CHAQ2020 - Snow Hill Island - Plans and drawings

SND-ID: 2020-131

This study is part of the collection CHAQ 2020 - Cultural Heritage Antarctica

Creator/Principal investigator(s)

Jonathan Westin - University of Gothenburg, Centre for Digital Humanities orcid

Gunnar Almevik - University of Gothenburg, Department of Conservation orcid

Description

The first Swedish Antarctic Expedition (1901-1903), led by Otto Nordenskjöld, sailed to Antarctica on the ship Antarctic captained by CA Larsen, and established a research station on Snow Hill Island.
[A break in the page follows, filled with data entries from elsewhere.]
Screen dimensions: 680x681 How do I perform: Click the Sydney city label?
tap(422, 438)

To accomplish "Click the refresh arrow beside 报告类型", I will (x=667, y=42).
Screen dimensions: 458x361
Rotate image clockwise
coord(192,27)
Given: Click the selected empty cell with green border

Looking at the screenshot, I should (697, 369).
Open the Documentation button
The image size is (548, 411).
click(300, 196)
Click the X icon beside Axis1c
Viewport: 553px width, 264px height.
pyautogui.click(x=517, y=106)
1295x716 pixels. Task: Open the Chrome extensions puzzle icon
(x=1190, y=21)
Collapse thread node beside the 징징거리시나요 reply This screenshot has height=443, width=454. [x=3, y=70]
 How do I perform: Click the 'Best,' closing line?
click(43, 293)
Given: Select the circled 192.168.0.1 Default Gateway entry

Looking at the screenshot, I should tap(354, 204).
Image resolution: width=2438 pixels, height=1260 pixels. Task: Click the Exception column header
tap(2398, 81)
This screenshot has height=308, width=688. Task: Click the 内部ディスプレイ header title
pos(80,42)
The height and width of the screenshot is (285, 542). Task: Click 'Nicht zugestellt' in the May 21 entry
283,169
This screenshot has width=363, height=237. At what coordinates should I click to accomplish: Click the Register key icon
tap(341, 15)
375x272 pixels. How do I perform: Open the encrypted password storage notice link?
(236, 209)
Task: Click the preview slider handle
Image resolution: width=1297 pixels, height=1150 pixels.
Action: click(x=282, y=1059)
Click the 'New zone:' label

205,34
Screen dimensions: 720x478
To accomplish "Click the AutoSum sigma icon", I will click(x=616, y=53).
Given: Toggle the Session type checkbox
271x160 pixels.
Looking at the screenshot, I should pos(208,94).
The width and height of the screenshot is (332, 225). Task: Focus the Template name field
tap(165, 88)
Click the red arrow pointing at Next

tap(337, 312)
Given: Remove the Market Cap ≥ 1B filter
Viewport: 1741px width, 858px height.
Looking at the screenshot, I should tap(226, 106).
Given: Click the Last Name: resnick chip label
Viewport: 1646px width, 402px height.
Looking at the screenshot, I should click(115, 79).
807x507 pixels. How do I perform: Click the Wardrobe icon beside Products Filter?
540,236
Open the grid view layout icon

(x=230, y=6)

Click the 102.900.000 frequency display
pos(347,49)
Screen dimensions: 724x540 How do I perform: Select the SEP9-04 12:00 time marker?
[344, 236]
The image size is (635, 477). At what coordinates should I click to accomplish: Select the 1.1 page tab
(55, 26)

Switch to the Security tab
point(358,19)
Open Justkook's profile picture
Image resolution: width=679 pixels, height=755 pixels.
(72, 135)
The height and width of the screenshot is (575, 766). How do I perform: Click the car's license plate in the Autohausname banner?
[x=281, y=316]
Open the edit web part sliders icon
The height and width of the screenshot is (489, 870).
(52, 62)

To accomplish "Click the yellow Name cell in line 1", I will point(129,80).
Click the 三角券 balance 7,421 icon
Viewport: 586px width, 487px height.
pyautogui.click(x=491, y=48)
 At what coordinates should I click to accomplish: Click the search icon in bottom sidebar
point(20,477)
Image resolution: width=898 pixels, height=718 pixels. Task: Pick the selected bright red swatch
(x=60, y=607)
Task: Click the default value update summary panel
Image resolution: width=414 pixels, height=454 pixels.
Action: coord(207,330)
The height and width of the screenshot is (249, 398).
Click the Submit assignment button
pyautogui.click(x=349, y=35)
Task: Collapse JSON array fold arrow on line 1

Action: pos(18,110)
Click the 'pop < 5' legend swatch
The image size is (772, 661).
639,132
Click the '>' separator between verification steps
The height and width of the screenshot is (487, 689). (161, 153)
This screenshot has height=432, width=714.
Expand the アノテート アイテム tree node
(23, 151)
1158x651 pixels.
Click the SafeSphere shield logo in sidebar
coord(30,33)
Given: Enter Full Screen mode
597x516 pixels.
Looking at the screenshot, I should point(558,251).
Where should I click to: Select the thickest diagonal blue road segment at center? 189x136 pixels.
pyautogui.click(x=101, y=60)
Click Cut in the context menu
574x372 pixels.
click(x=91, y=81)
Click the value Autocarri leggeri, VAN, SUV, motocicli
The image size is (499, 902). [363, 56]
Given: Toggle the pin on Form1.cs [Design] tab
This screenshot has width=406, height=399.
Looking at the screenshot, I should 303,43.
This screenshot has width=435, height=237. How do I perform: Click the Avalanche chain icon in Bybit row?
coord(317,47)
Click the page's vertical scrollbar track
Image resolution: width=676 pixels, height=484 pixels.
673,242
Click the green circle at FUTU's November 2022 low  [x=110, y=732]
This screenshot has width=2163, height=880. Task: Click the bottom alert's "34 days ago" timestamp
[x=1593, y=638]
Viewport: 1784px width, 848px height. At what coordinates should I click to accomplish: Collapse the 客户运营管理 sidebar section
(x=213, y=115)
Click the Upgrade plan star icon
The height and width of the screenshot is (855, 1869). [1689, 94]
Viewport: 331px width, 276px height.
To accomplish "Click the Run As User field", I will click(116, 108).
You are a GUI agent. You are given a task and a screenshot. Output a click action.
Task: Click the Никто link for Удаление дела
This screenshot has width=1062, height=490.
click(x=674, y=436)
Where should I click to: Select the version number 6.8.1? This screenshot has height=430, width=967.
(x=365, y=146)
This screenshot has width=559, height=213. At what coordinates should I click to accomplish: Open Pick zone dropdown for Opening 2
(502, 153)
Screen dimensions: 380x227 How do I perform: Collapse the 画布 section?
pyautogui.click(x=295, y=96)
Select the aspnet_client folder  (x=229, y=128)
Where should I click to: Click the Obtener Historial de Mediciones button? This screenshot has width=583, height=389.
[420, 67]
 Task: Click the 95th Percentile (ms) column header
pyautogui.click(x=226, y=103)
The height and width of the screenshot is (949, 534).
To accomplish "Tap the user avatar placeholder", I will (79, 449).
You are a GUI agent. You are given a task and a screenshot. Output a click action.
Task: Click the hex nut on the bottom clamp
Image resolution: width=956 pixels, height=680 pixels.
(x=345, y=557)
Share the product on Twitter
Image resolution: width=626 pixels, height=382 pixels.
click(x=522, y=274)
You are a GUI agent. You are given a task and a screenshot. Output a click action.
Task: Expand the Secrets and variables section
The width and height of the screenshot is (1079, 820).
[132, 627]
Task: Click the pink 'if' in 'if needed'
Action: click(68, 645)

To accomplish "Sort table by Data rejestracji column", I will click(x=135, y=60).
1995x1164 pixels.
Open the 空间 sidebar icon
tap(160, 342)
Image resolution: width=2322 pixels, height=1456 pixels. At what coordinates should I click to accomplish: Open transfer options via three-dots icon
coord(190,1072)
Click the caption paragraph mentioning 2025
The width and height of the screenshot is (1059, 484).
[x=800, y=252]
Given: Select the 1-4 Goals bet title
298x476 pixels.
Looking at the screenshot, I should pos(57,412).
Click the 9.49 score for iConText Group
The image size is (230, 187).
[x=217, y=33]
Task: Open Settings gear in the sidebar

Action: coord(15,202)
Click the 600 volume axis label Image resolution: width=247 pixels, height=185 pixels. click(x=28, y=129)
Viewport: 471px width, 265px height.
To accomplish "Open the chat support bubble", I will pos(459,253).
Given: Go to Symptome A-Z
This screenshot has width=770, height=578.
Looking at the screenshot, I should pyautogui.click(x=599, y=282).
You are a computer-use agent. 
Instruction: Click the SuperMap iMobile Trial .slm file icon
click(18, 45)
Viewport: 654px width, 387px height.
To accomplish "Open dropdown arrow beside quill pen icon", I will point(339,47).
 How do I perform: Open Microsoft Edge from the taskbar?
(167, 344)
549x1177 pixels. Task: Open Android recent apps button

There six members overwintered and performed paleontological, meteorological, geomagnetic and geological studies, while the rest of the expedition set sail for South Orkney.

After the winter, on the way back to Snow Hill Island, the Antarctic got stuck in the ice and sank. At this point, the expedition members were divided into three groups. One of these overwintered an extra year on Snow Hill Island, whereas the other two groups were forced to build stone huts in order to overwinter at Hope Bay and Paulet Island. An Argentinean vessel, the Corbeta Uruguay, rescued the expedition in November 1903.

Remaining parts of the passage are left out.